There's a patient in the hospital who is on peritoneal dialysis. His family has decided, with the nephrologist approval, to do the PD treatment and not have the regular dialysis nurses do his PD treatment. There have been some issues in the past with this patient and the dialysis nurses concerning who gave the patient peritonitis. So, the patient has his own machine and set up. The family connects him at night on his machine, and disconnects him in the morning.

What I have an issue with is that the family wants us, the dialysis nurses who they claim gave him peritonitis, to discard his effluent. They don't want us to do his PD treatment, but it's okay for us to discard his waste. I don't agree with this because they are doing his PD treatment, so they should discard the waste themselves.

So, has anyone else had a patient do his/her own PD treatment in the hospital? Also, who discarded the effluent?

Specializes in Dialysis.

We have had patients that wanted to do their own therapy while in hospital but management's opinion is that this exposes the hospital to legal risk and won't allow it. You don't need a nursing license to empty effluent. Why does the family feel a nurse needs to perform this task?

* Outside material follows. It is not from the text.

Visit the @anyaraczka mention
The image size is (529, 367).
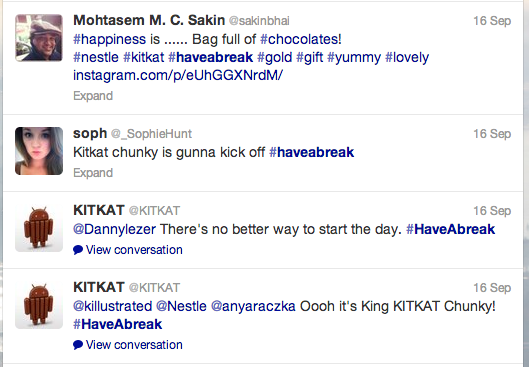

The patient's daughter is angry because she claims that we gave her father peritonitis. The nephrologist wants to make the family/daughter/patient happy. Also, the patient is a retired doctor and the family has money. So, the daughter doesn't like us but she wants us to discard the PD waste. The director of the dialysis department is a joke, so whatever the doctor wants us to do she will back him up.

Just empty the bags and be polite/professional about it. Right or wrong, the patient and family have made up their minds about who caused the peritonitis. Nothing you can do about that.

Specializes in Dialysis.

Emptying the effluent isn't too bad. I know where you are coming from but I would just do it. You just hook it up and let it drain, then dispose of the bag, right?

Specializes in hemo and peritoneal dialysis.

If the patient uses any supplies from the hospital, or if the staff takes any time with the patient, they are charged for the procedure, and therefore we are their servants, as long as we "do no harm." Just make sure everything gets charted in a factual way.